▸ SOURCE PASSAGE:
======

# 33 x 3.5 mm threads



## woodfarmer (12 Oct 2013)

Hi

I am hoping to take up wood turning at long last and I would like to make a few accessories for it. In particular a couple of faceplates as I like working with them. Sadly my old Holbrook will only do inch pitch threads and the nearest I can get to 3.5m between threads is 3.648571429mm (7 pitches to the inch). I could make the threads sloppy but does anyone know how I could get around this? I looked online and taps are about £120 a piece, so could be cheaper to buy the faceplates ready made.


----------



## CHJ (12 Oct 2013)

I have the same frustration with my little lathe, I need another 80 tooth gear to get to my 6TPI and I'd need to crank manually due to high gearing on the lead screw box.

Solution for me has been to buy ISO backplates and use these to to provide the thread.

You might find it economical to just buy the thread adaptors/inserts for one of the popular chucks and use these to turn a threaded sleeve for your projects.


----------



## woodfarmer (12 Oct 2013)

CHJ":2t1t8mrd said:


> I have the same frustration with my little lathe, I need another 80 tooth gear to get to my 6TPI and I'd need to crank manually due to high gearing on the lead screw box.
> 
> Solution for me has been to buy ISO backplates and use these to to provide the thread.
> 
> You might find it economical to just buy the thread adaptors/inserts for one of the popular chucks and use these to turn a threaded sleeve for your projects.



I can do the 6 TPI you need easily. from the gearbox I can select from 4 to 28 TPI.

Problem with the 33mm is that it is bigger than the others, so an adapter would stick out. My preference is for bigger bowls so a bit of a worry about stressing the head bearings. Maybe somewhere it might be possible to put a 127 tooth gearwheel or something similar.


----------



## Robbo3 (12 Oct 2013)

M33 x 3.5 (plug/bottom?) tap - £21.18
- http://www.rdgtools.co.uk/acatalog/WOOD ... _TAPS.html

P & P to the continent £9.50. Free to mainland UK.

Edit:

Beall M33 x 3.5 taper tap - £16.07 + VAT + P & P 
- http://www.toolpost.co.uk/pages/Chucks_ ... SpindleTap

HTH


----------



## CHJ (12 Oct 2013)

woodfarmer":2i76ntkn said:


> .....Problem with the 33mm is that it is bigger than the others, so an adapter would stick out. My preference is for bigger bowls so a bit of a worry about stressing the head bearings. Maybe somewhere it might be possible to put a 127 tooth gearwheel or something similar.

======

▸ DATASET RECORDS:
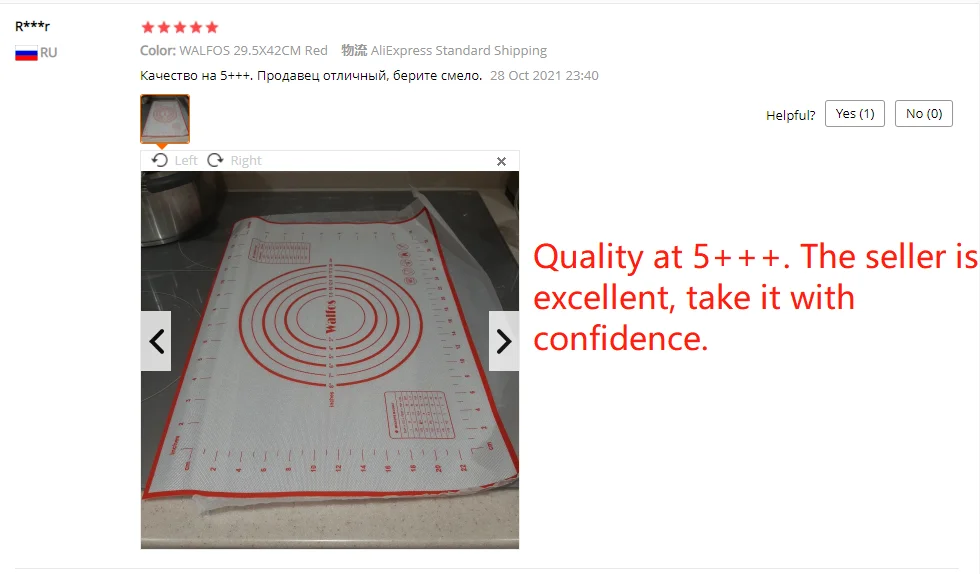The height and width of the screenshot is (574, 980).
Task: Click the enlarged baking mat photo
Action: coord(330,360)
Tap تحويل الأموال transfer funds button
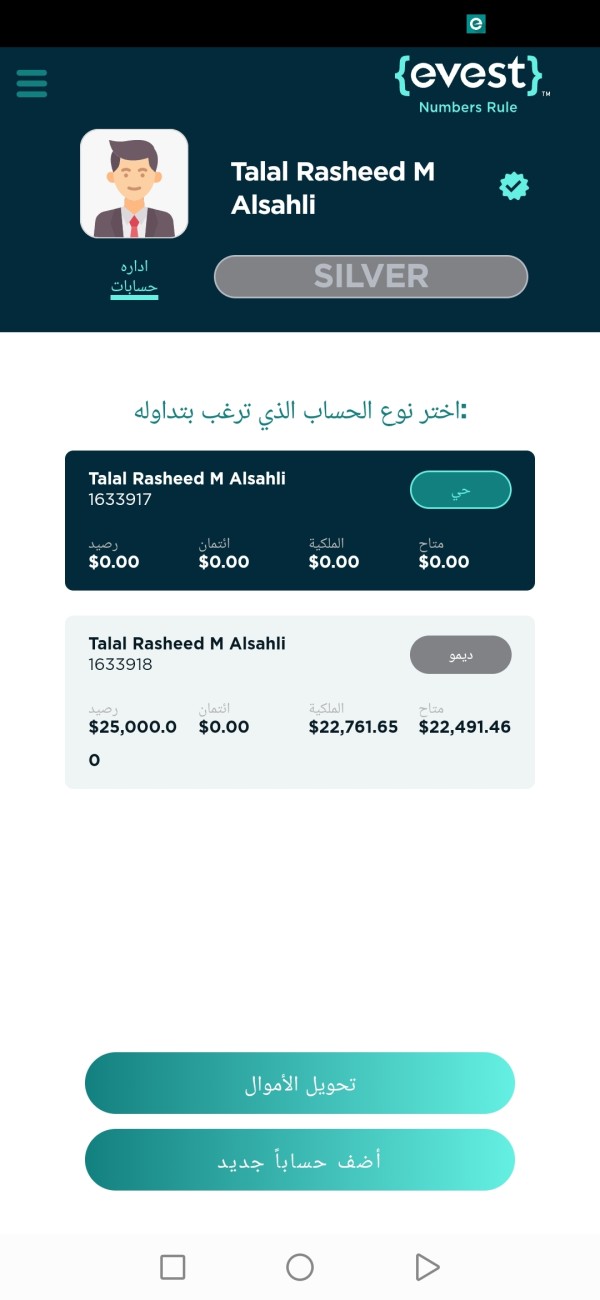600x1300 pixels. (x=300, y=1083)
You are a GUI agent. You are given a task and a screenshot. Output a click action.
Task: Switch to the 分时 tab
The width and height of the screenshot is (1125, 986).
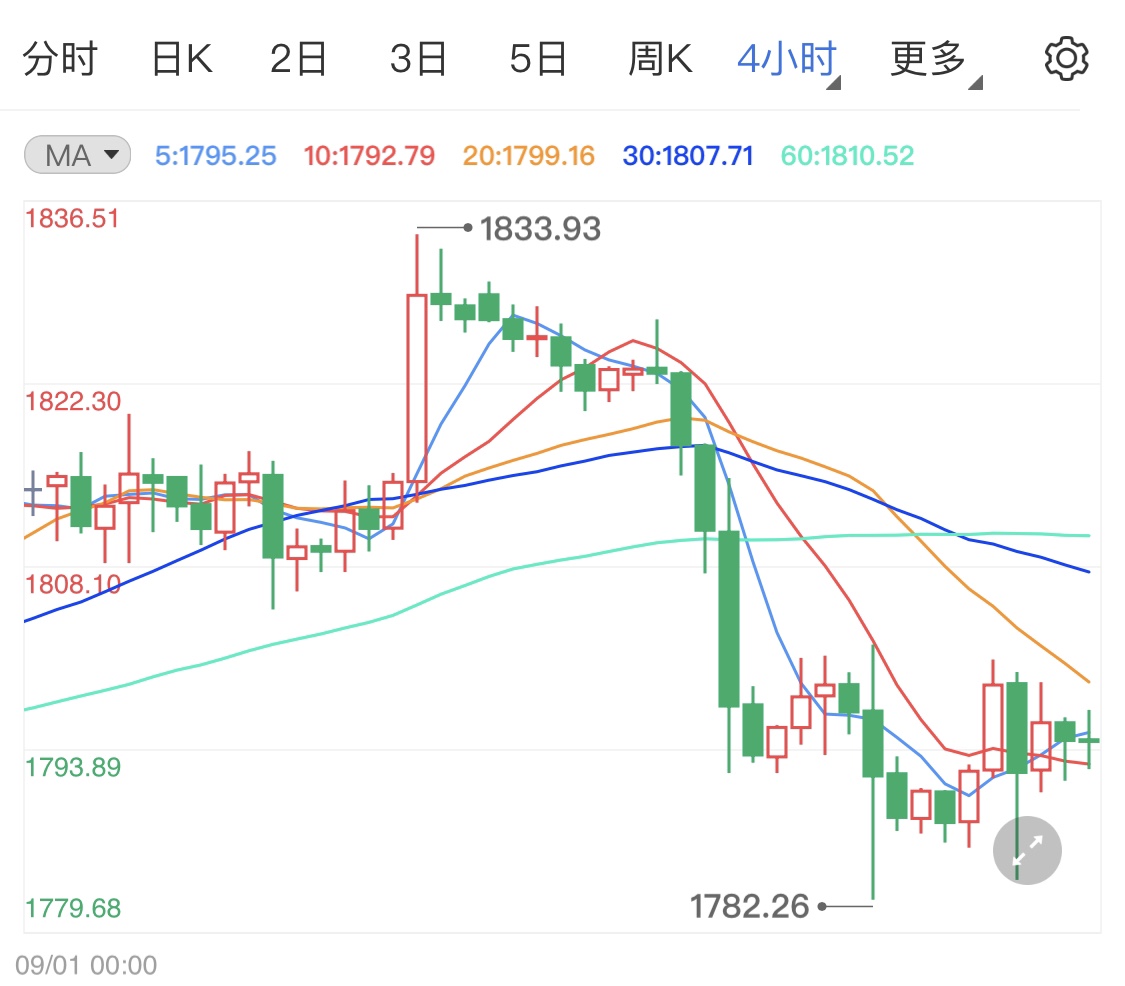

======

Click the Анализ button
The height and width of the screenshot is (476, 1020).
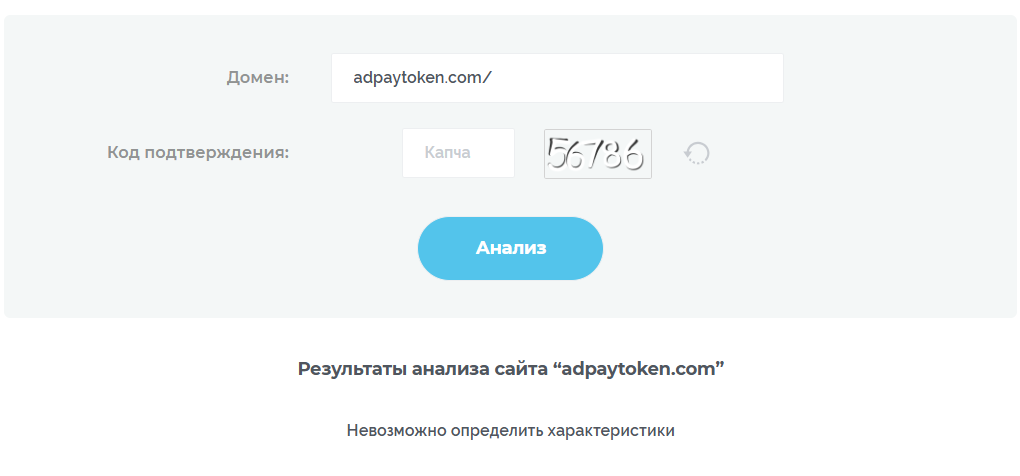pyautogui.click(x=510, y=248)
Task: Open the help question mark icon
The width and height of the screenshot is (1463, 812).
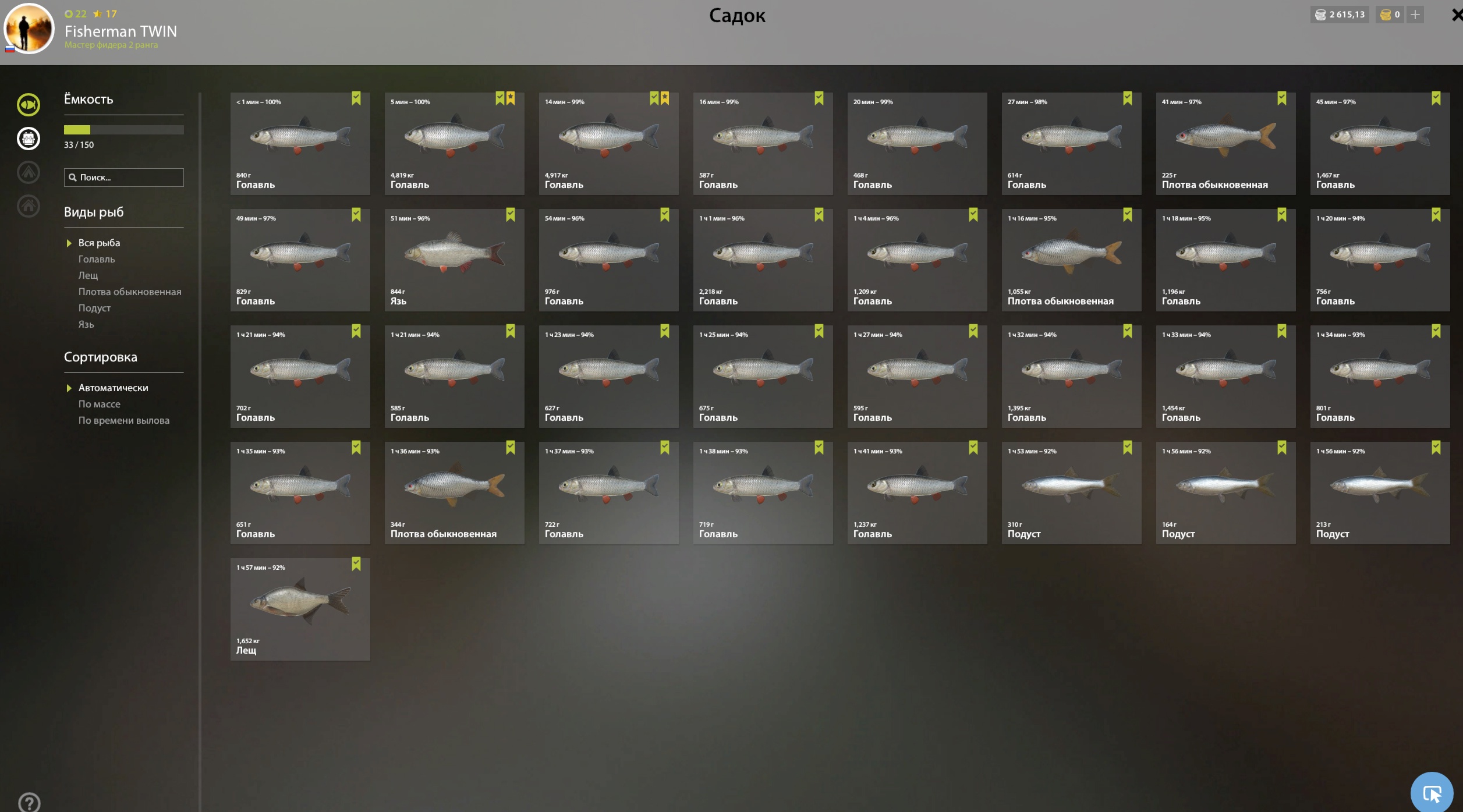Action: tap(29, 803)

======

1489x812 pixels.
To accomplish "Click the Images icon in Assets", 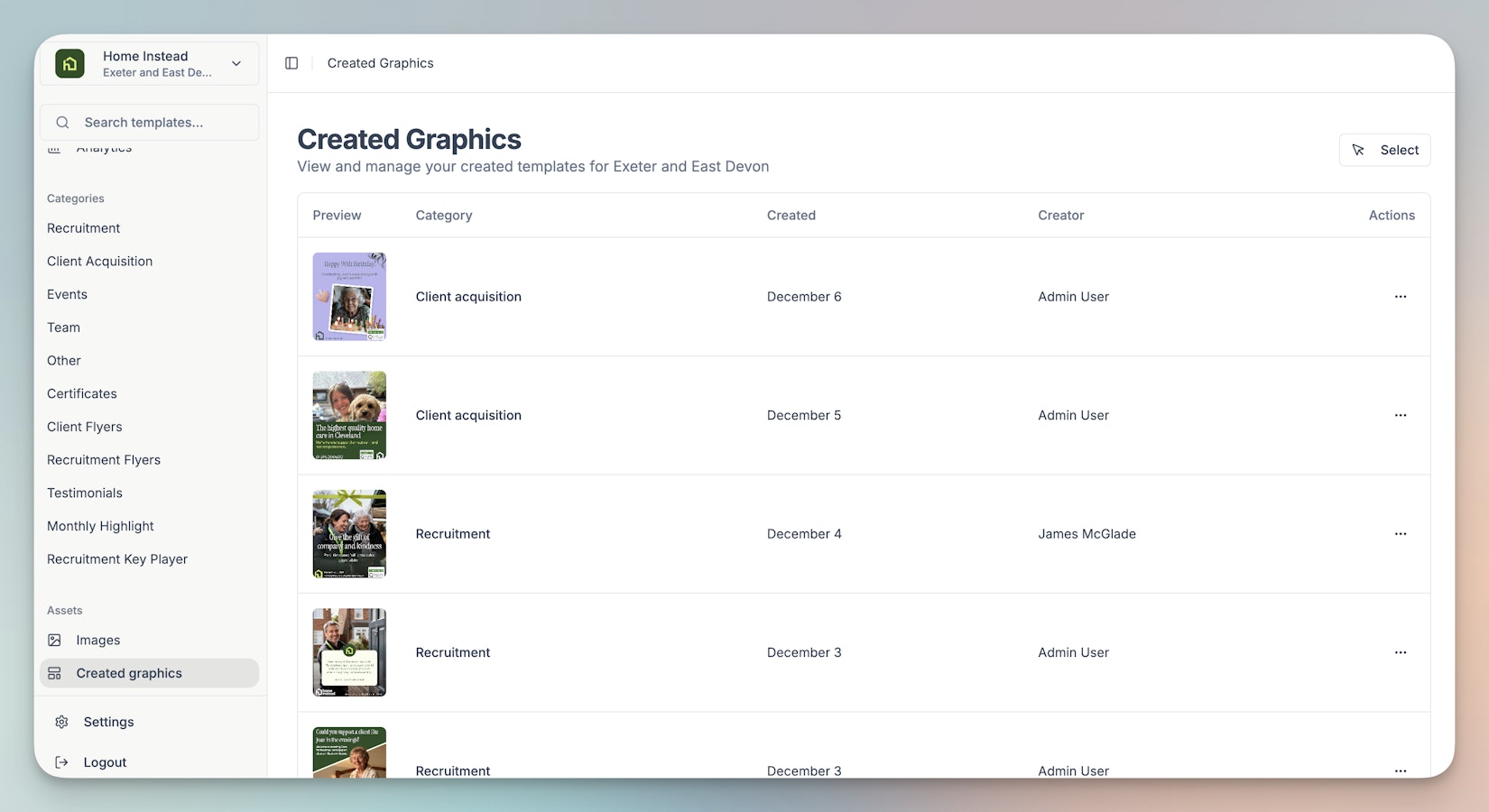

======

▸ ACTIONS TO TAKE:
1. In the forum thread on 33 x 3.5 mm threads, condense the paragraph beginning "I am hoping to take up wood turning" into a short bulleted list that keeps its main facts.
2. Give every amount in pounds that appears in the forum thread on 33 x 3.5 mm threads, with what each amount is for.
3. Carry on the forum thread about cutting 33 x 3.5 mm threads from its final line.
The rows play no part in this.

▸ RESPONSES FOR EACH TASK:
1.
- Plans to take up woodturning at last and make some accessories, especially a couple of faceplates.
- The old Holbrook lathe cuts only inch-pitch threads, so the closest pitch to 3.5 mm is 3.648571429 mm (7 pitches to the inch).
- Making the threads sloppy is possible, but a better workaround is wanted.
- Taps found online cost about £120 each, so buying ready-made faceplates could be cheaper.

2.
- £120: the online price of a tap, per piece
- £21.18: an M33 x 3.5 (plug/bottom?) tap
- £9.50: postage and packing to the continent
- £16.07: a Beall M33 x 3.5 taper tap, plus VAT and postage and packing

3.
I swap between 120 and 127 for the imp./metric change.

I was thinking of just turning down an ISO backplate to take your other faceplates etc.
Even if you mounted a faceplate on the front of an ISO backplate you would not be overhanging your spindle nose as much as a standard chuck would.





ISO chuck backplates.


----------



## woodfarmer (12 Oct 2013)

Robbo3":3cus5ro2 said:


> M33 x 3.5 (plug/bottom?) tap - £21.18
> - http://www.rdgtools.co.uk/acatalog/WOOD ... _TAPS.html
> 
> P & P to the continent £9.50. Free to mainland UK.
> ...



Thanks, but these taps are for cutting wood to mount onto a the headstock spindle. What I want to do is tap a thread in steel to mount a faceplate on the spindle.


----------



## woodfarmer (12 Oct 2013)

CHJ":38jd3g3e said:


> woodfarmer":38jd3g3e said:
> 
> 
> > .....Problem with the 33mm is that it is bigger than the others, so an adapter would stick out. My preference is for bigger bowls so a bit of a worry about stressing the head bearings. Maybe somewhere it might be possible to put a 127 tooth gearwheel or something similar.
> ...



Many thanks, this may well be the way for me to go.


----------



## Tinbasher (28 Mar 2014)

woodfarmer":ayfkcjfy said:


> Robbo3":ayfkcjfy said:
> 
> 
> > M33 x 3.5 (plug/bottom?) tap - £21.18
> ...



Although they say you can use these to tap into wood. They don't say they are anything different to a "proper" tap. Personally I would give it a go, the hardest thing with a large tap is ensuring that you start it concentrically so the faceplate doesn't have a wobble.


----------



## chipmunk (31 Mar 2014)

Axminster do a 75mm M33x3.5 faceplate for £13.44 which may be slightly cheaper...

http://www.axminster.co.uk/axminster-faceplate-75mm

The other way is to try other change-wheel combinations on your lathe. My old Myford is completely imperial but after buying a couple of new 21-tooth gears I am now able to cut metric threads, including 3.5mm pitch, with a tolerance which is close enough i.e. 0.05%.

HTH
Jon


----------



## woodfarmer (31 Mar 2014)

chipmunk":3itz4l5r said:


> Axminster do a 75mm M33x3.5 faceplate for £13.44 which may be slightly cheaper...
> 
> http://www.axminster.co.uk/axminster-faceplate-75mm
> 
> ...



Thanks. I have already bought some of the axi faceplates. may well be the easiest way for me to go, doubt I will need many.

Change wheels for my 90 year old Holbrook are unobtanium, may end up making some.


----------



## chipmunk (1 Apr 2014)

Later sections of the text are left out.